MATERIAL FOR THIS TASK:
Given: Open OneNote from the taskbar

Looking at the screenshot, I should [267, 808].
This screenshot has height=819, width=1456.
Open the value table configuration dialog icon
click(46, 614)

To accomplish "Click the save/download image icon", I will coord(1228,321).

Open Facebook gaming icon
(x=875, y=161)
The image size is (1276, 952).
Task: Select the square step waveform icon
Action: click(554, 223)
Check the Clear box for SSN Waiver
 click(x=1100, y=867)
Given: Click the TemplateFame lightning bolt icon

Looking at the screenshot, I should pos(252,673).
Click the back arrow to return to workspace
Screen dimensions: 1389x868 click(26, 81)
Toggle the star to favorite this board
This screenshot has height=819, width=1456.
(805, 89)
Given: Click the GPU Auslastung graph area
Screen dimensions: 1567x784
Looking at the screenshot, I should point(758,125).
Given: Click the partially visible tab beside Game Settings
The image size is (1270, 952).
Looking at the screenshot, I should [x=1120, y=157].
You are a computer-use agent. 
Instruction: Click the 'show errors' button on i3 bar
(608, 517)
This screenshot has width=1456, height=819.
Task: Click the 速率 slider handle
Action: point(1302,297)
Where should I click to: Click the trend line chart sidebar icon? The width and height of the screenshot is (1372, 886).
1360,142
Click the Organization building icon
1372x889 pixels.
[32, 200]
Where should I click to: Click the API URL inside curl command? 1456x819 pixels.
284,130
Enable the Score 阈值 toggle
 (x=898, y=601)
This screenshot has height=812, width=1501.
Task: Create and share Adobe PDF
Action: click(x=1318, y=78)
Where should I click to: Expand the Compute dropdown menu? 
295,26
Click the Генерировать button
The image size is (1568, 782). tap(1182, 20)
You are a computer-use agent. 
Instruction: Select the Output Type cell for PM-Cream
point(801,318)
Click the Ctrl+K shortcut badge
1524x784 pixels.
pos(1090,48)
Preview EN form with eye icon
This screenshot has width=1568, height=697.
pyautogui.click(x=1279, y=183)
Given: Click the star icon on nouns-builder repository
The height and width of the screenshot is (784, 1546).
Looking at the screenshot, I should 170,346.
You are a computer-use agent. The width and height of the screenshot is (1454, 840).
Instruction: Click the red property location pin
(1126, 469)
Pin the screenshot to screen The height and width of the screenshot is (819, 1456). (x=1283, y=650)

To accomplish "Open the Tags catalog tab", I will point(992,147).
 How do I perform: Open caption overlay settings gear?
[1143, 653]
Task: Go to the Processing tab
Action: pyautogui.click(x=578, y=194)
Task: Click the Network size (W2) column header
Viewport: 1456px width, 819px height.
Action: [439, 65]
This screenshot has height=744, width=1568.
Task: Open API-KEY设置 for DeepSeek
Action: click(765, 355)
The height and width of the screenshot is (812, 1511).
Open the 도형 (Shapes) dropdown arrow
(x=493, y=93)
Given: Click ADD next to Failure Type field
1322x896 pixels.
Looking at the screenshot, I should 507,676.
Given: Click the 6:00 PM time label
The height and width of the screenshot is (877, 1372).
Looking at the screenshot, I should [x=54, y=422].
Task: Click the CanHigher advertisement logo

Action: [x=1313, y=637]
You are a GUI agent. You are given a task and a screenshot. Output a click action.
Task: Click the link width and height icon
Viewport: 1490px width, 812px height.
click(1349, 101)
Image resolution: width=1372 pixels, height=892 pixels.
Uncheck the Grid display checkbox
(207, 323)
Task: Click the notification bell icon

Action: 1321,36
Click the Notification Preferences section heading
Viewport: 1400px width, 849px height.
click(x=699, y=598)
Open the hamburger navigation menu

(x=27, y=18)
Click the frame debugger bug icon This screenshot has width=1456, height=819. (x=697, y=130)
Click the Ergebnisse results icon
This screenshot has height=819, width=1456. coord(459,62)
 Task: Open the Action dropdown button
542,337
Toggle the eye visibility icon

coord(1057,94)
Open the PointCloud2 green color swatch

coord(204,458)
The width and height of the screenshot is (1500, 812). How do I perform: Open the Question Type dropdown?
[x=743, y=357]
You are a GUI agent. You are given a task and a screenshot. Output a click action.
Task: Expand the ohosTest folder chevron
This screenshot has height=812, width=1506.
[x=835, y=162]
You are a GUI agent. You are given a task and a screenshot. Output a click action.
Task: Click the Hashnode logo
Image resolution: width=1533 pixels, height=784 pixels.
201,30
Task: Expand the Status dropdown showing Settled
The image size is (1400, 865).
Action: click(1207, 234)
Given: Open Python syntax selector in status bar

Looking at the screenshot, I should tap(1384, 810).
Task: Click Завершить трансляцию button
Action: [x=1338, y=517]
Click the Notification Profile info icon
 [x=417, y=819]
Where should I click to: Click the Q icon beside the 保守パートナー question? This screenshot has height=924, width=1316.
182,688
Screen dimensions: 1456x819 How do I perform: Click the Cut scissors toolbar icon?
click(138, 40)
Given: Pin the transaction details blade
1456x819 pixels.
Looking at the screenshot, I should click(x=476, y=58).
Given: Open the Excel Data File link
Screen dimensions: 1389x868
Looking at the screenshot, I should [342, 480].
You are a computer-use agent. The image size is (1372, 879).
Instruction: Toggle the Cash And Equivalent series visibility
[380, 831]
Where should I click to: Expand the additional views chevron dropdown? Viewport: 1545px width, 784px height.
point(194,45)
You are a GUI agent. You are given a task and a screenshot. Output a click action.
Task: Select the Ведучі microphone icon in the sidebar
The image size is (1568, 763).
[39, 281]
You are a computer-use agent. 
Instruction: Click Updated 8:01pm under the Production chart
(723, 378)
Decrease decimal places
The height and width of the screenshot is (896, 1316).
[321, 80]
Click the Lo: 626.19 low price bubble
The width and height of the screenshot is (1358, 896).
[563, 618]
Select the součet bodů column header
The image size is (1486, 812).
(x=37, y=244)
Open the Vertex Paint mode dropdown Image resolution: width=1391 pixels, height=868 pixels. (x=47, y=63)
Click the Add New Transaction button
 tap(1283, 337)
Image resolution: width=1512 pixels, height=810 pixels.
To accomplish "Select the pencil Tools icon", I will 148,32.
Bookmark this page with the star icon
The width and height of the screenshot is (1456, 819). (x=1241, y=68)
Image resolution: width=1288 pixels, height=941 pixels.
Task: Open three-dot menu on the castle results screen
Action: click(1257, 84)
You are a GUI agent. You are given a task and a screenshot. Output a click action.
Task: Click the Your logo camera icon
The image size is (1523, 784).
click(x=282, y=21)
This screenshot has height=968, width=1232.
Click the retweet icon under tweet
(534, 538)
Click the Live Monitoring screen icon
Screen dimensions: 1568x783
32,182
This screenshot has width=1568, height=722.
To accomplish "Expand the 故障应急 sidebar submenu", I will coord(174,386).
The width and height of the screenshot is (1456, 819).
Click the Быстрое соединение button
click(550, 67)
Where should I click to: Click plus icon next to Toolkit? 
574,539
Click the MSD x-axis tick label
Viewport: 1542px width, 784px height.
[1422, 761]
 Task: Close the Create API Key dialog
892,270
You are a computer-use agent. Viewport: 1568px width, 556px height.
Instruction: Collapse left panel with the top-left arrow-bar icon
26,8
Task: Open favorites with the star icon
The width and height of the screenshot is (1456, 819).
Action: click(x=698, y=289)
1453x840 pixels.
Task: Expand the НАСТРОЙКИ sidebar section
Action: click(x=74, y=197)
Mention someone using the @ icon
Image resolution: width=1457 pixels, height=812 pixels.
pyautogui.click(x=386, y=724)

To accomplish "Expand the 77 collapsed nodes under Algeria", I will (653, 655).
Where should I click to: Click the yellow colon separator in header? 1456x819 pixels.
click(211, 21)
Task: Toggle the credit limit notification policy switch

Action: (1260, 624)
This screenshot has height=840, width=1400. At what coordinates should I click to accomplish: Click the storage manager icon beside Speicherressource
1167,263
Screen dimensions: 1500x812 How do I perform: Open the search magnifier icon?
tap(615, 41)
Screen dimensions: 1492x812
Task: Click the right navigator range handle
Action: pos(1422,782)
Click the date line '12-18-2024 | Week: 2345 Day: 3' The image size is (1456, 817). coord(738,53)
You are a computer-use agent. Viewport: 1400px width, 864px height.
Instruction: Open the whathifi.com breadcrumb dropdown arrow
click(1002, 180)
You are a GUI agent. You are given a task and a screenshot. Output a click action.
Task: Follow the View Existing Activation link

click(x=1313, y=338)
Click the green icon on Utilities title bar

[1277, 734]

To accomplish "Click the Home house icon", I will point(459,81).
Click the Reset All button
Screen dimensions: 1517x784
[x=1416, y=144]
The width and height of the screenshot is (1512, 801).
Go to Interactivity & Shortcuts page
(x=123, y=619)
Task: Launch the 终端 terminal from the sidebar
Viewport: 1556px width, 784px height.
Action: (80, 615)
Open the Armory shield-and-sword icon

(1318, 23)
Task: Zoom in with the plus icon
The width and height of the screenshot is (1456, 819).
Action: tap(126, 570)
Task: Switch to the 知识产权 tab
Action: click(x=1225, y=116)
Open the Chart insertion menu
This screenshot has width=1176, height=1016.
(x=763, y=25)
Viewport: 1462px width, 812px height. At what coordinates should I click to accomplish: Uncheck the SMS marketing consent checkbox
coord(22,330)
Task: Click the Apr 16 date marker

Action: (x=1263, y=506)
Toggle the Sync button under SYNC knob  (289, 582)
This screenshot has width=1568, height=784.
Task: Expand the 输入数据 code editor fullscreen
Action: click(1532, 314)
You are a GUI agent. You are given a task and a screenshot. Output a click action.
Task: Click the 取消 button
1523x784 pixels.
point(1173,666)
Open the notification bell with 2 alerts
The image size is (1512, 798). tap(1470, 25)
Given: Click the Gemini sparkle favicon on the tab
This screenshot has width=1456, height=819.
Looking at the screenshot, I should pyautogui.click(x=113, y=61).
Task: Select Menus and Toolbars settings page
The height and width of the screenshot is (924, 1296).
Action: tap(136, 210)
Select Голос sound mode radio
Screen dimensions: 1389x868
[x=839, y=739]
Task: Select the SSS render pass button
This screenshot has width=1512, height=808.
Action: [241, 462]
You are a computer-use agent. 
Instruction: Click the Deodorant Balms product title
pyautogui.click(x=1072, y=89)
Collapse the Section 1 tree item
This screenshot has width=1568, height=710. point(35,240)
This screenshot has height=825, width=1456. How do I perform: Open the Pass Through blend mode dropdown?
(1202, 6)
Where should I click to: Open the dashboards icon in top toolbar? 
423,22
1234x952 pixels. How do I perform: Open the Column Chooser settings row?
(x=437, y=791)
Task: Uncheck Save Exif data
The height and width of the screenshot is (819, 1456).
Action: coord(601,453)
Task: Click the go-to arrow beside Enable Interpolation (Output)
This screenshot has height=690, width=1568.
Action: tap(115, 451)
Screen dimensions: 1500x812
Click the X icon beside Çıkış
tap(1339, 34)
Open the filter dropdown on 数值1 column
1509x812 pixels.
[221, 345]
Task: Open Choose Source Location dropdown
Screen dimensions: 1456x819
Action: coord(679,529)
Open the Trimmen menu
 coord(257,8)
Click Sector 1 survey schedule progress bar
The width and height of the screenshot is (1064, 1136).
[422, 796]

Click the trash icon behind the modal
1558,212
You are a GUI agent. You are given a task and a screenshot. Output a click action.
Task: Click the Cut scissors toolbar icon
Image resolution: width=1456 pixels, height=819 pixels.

WHAT YOU ARE ASKED TO DO: Your task for the entries above: copy exactly the span starting with the line with "Open the value" and going on through the line with "Toggle the star to favorite this board", both lines included, and nothing else.

YOUR RESPONSE:
Open the value table configuration dialog icon
click(46, 614)

To accomplish "Click the save/download image icon", I will coord(1228,321).

Open Facebook gaming icon
(x=875, y=161)
The image size is (1276, 952).
Task: Select the square step waveform icon
Action: click(554, 223)
Check the Clear box for SSN Waiver
 click(x=1100, y=867)
Given: Click the TemplateFame lightning bolt icon

Looking at the screenshot, I should pos(252,673).
Click the back arrow to return to workspace
Screen dimensions: 1389x868 click(26, 81)
Toggle the star to favorite this board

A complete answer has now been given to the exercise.